Exercise description: Please repeat exactly, and only, the lines from the one containing "Where should I" through the end of the records below, with no pictures.

Saved entries:
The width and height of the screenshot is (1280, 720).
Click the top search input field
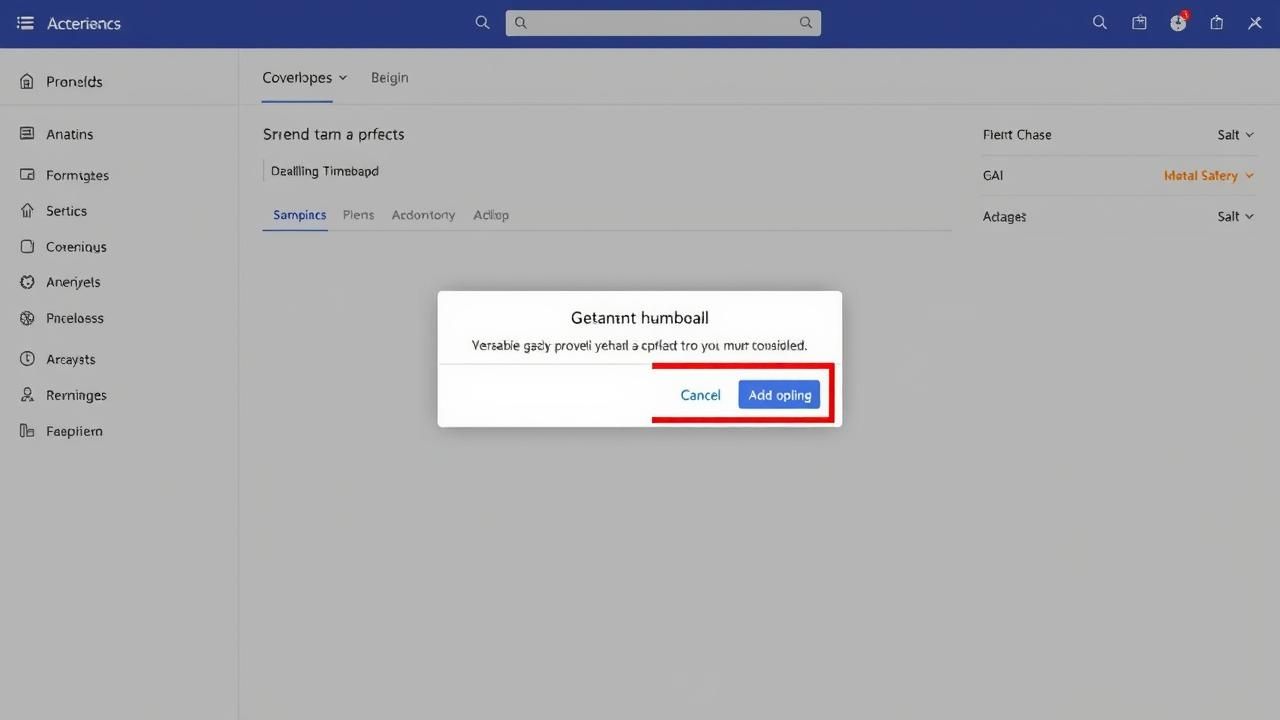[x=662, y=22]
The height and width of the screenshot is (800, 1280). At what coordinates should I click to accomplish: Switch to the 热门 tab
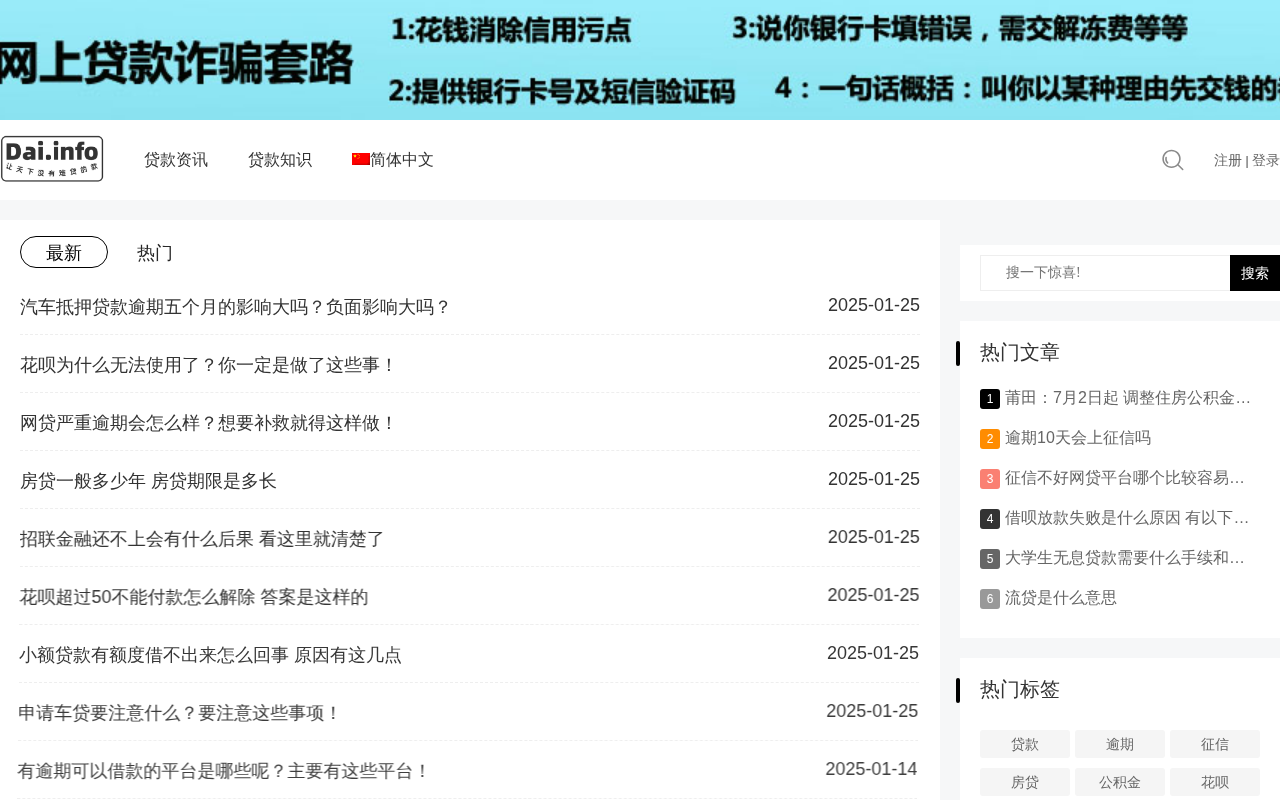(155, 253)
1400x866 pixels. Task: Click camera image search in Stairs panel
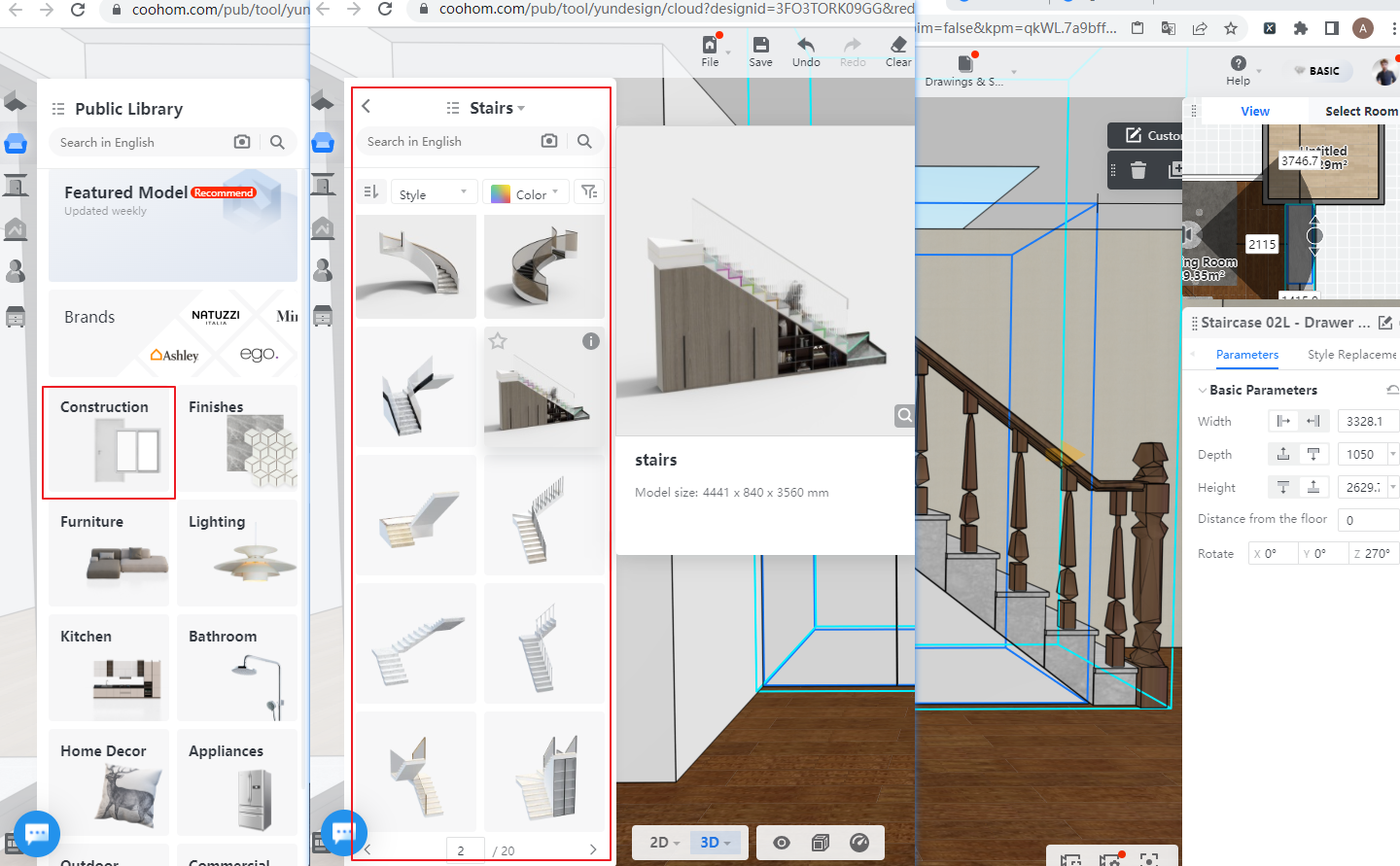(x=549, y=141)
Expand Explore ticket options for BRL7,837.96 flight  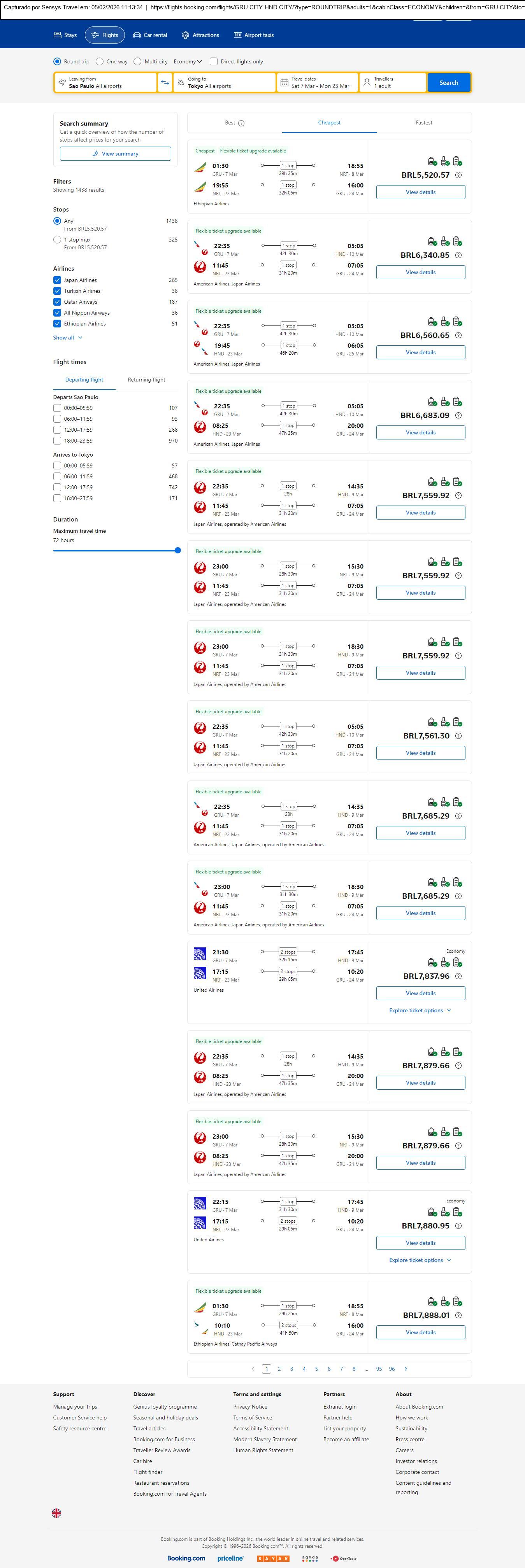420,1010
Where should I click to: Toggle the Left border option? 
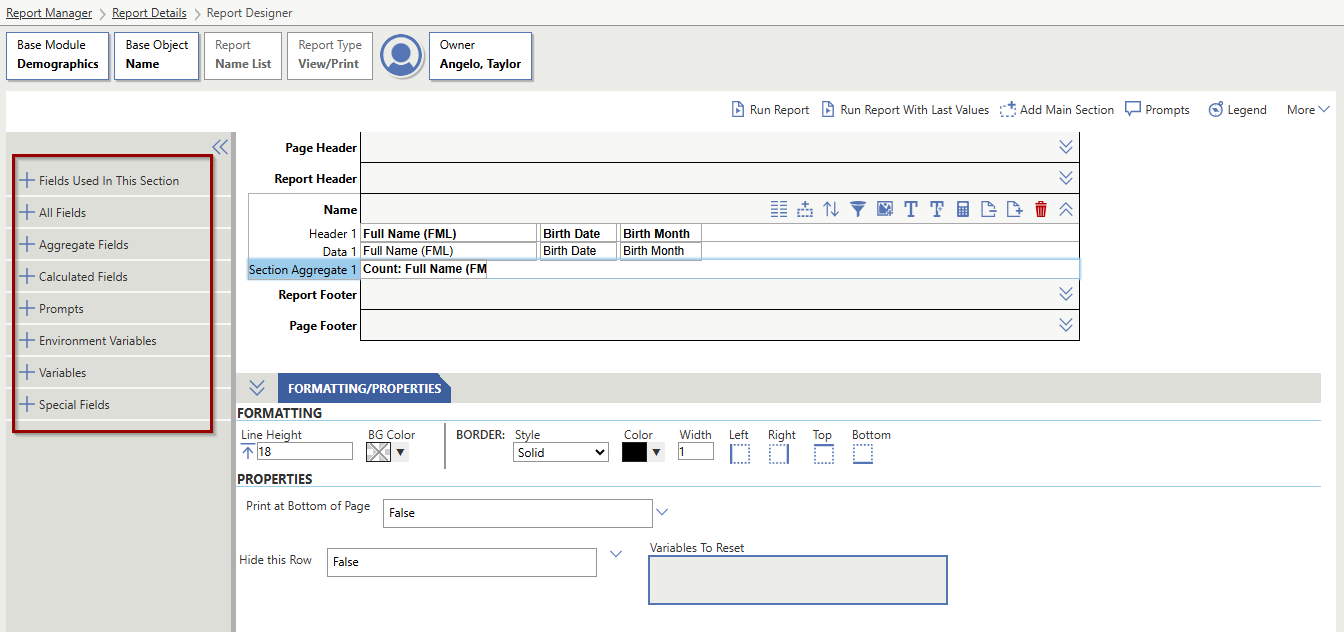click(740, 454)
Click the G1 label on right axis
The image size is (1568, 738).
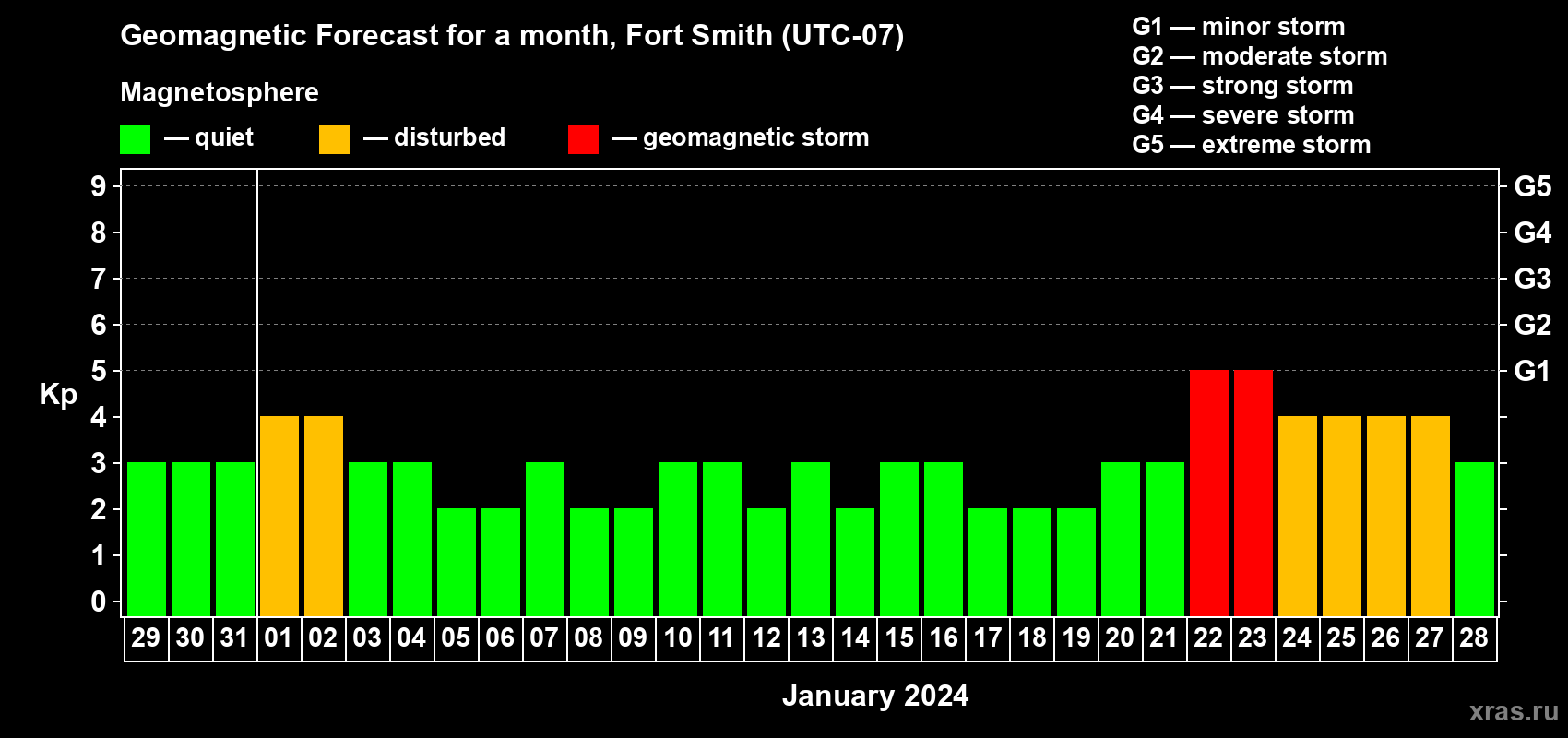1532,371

Solution below:
Where should I click to: Toggle the Left border option? 
click(740, 454)
Click the G1 label on right axis
The image size is (1568, 738).
1532,371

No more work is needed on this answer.